SDRF Proteomics values, ontologies and rules

### SDRF-Proteomics values

The value for each property (e.g. characteristics, comment) corresponding to each sample can be represented in multiple ways.

Free Text (Human readable): In the free text representation, the value is provided as text without Ontology support (e.g. colon or providing accession numbers). This is only RECOMMENDED when the text inserted in the table is the exact name of an ontology/CV term in EFO. If the term is not in EFO, other ontologies can be used.

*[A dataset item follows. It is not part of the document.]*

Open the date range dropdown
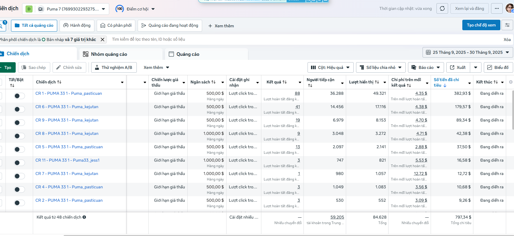514x236 pixels. click(x=468, y=52)
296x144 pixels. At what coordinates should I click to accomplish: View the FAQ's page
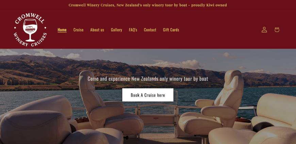click(133, 30)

source name	characteristics[organism]
sample 1	homo sapiens
sample 2	homo sapiens

Key=value representation (Human and Computer readable): The current representation aims to provide a mechanism to represent the complete information of the ontology/CV term including Accession, Name and other additional properties. In the key=value pair representation the Value of the property is represented as an Object with multiple properties, where the key is one of the properties of the object and the value is the corresponding value for the particular key. An example of of key value pairs is post-translational modifications (ptms):

NT=Glu->pyro-Glu; MT=fixed; PP=Anywhere; AC=Unimod:27; TA=E

Ontologies/Controlled Vocabularies Supported

The list of ontologies/controlled vocabularies (CV) supported are:

PSI Mass Spectrometry CV (PSI-MS)
Experimental Factor Ontology (EFO).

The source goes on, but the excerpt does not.